It occurred to me today how much we close our hearts…without even knowing it.
Perhaps we’re conscious of when we close our hearts…perhaps we’re not.
We close our hearts for several reasons.
Why Hearts Close
We often allow relationships to close our hearts.
The relationship ended badly and left us wounded.
The pain was so great that we closed our hearts to prevent anything remotely close to that pain ever happening again.
Ever wonder about the opportunities you’ve missed because you closed your heart? I have…
We also close our hearts when we avoid grieving and mourning a loss, a death.
Instead of opening our hearts and talking about our feelings and emotions, we close up.
We kid ourselves into believing that if we don’t talk about it or mention it, we’ll heal, we’ll get over it. Instead, we isolate, hide, cry alone. Why?
Our hearts close when we avoid others who are in pain also.
We know they’re hurting, but we either avoid them or say something meaningless like, “It’ll be okay” “You deserve better” “This too shall pass” “At least they’re in a better place”
These empty phrases say a lot more about our fear than the other person’s pain and grief. We’ve concocted this myth in our minds that if we bring it up or say anything that we’ll hurt the person more. Really?
It’s a pretty egocentric perspective to think that we could possibly hurt the person more than they are already hurting.
When Hearts Close
What happens to feelings and emotions that don’t get expressed?
They definitely don’t evaporate into thin air or drift off into the sunset.
Feelings and emotions that don’t get expressed show themselves in others ways. They come out through anxiety, depression, body pain and psychosomatic issues, addiction, and violence.
Another myth is that we can heal unexpressed feelings and emotions through medications, such as anti-depressants.
Don’t get me wrong, medication is vitally necessary for some issues and disorders; however, using anti-depressants for grief, sorrow, and gut-wrenching sadness is not the answer.
Grief is not necessarily depression, and burying feelings and emotions long-term could most certainly grow into depression.
Medications, alcohol, drugs and other compulsive behaviors numb our true feelings and emotions, and bury them deep inside, closing our hearts.
Brene Brown and Geoff Warburton have years of research, writings, and Ted talks that reveal the sad realities of numbing and closing our hearts.

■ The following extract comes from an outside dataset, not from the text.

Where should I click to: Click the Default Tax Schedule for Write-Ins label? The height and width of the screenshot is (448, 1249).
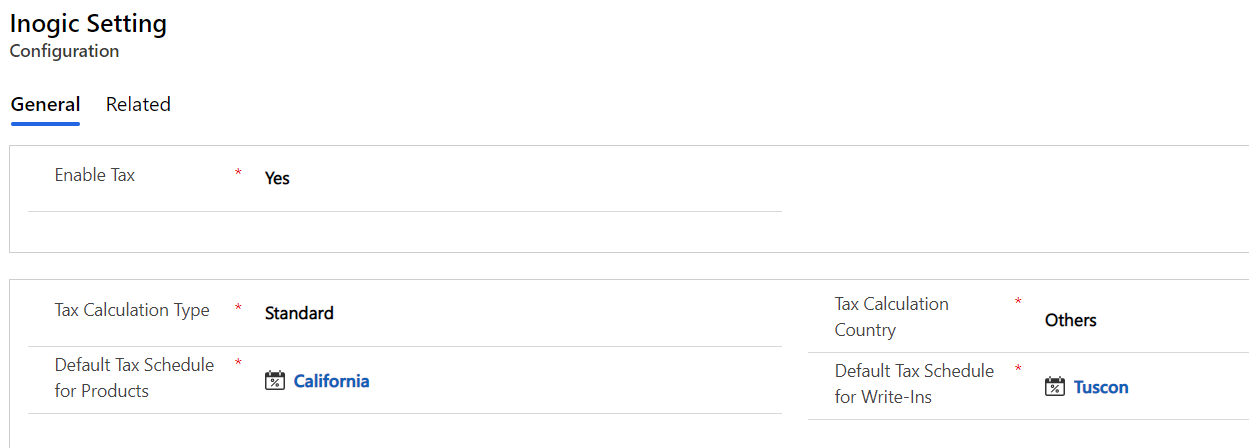click(x=914, y=384)
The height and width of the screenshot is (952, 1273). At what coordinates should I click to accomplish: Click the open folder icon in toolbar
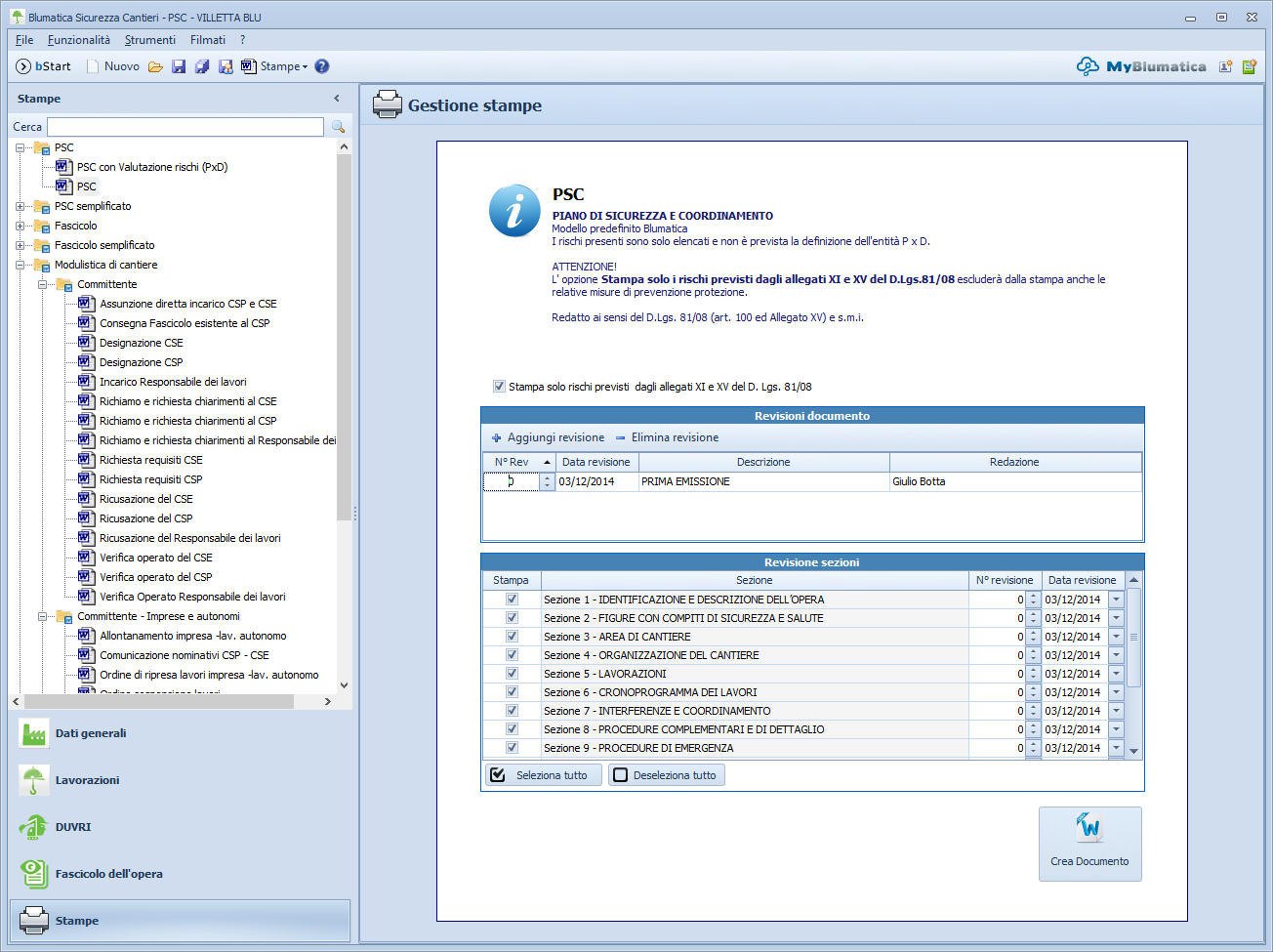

Years of closing my heart took its toll on me through bad relationships, psychosomatic pain, stress, anxiety, and numbing out.
I always thought my heart was open because I cry easily, especially when I see others in pain, but I was never expressing my feelings and emotions, especially with myself.
If I can’t open my heart up to me, I’m probably not opening my heart up to others, or at least, not authentically.
In my yoga practice, we often focus on heart-openers, the 4th Chakra, Anahata, the emerald green energy center that connects us to our feelings and emotions, our compassion and empathy, our passion, our aliveness, including hurt, pain, anger, rage.
We can’t live whole without experiencing the full range of thoughts, feelings, and emotions. This doesn’t mean that we must act on every feeling or emotion.
Instead, we must be brave and courageous enough to acknowledge them (breathe) sink into them (breathe) be with them (breathe) and allow them to dignify our lived experience, whatever that might be.